The Twilight Saga.
I first learned about the novels when I was flying to Michigan to visit my in-laws. Sky Magazine printed an interview with the author that actually piqued my interest in the books for about as long as it took me read the interview. My wife and I read the article together, discussed our opinions on how the books may read, and decided that a Mormon woman imposing Mormon morals in writing about a vampire love story may be scary. My wife, much braver than I, read the entire series in less time than it took her to read the last Harry Potter novel. It was settled, we would watch the movies as they came available on DVD.
The comedy for me began just about as quickly as all of the characters were introduced in the first movie. My feelings from the interview in Sky Magazine were amplified and I began to laugh as the serious nature of the relationship between the feminist nightmare of a teenage victim, Bella, and the panty moistening girl-dream of an immortal, sparkling, day-walking, faux vampire named Edward materialized. I began to understand. This was a comedy.
First of all, since when can a vampire walk in sunlight? Really? Sparkling golden pasty skinned honkey vampires who can cruise at top speed through forests and leap over giant redwoods in a single bound? I know I’m bringing too much of the literal world into play here, but UV rays are not entirely filtered out by the clouds, and therefore, those little sparkles would be present under any UV A or UV B lighting. Clouds included.
Second, having lived in the Pacific Northwest for the better part of a decade, I can state with conviction that the amount of sunlight is greatly underrated. There may be an unusually high number of days with clouds, but not enough for a sun-scared sparkly bloodsucker to make it school enough days to maintain a grade point average high enough not to get booted into the alternative school, or kicked out altogether.
This is just scraping the tip of the iceberg of my disgust with the treatment of honest vampires in literature throughout the ages. Shall I start a list? You bet!
Vampires cannot walk in daylight, clouds or no.
Vampires are not sparkly, pretty creatures. Though they may be good looking and permanently youthful, their power comes from persuasion, not from being all athletic, sparkly and hot.

_MATERIAL_:
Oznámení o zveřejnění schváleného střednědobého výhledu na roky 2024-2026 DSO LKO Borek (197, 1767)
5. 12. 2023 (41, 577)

_WHAT YOU NEED TO DO_:
1: In the Twilight Saga piece, list every descriptive word that comes before "vampire" in the phrase that ends "vampire named Edward".
2: According to the Twilight Saga piece, which magazine printed the interview with the author?
3: Retype the part of the Twilight Saga piece starting with "Second, having lived" and going on through "sparkly and hot.".

_IN RESPONSE_:
1: immortal, sparkling, day-walking, faux

2: Sky Magazine

3:
Second, having lived in the Pacific Northwest for the better part of a decade, I can state with conviction that the amount of sunlight is greatly underrated. There may be an unusually high number of days with clouds, but not enough for a sun-scared sparkly bloodsucker to make it school enough days to maintain a grade point average high enough not to get booted into the alternative school, or kicked out altogether.
This is just scraping the tip of the iceberg of my disgust with the treatment of honest vampires in literature throughout the ages. Shall I start a list? You bet!
Vampires cannot walk in daylight, clouds or no.
Vampires are not sparkly, pretty creatures. Though they may be good looking and permanently youthful, their power comes from persuasion, not from being all athletic, sparkly and hot.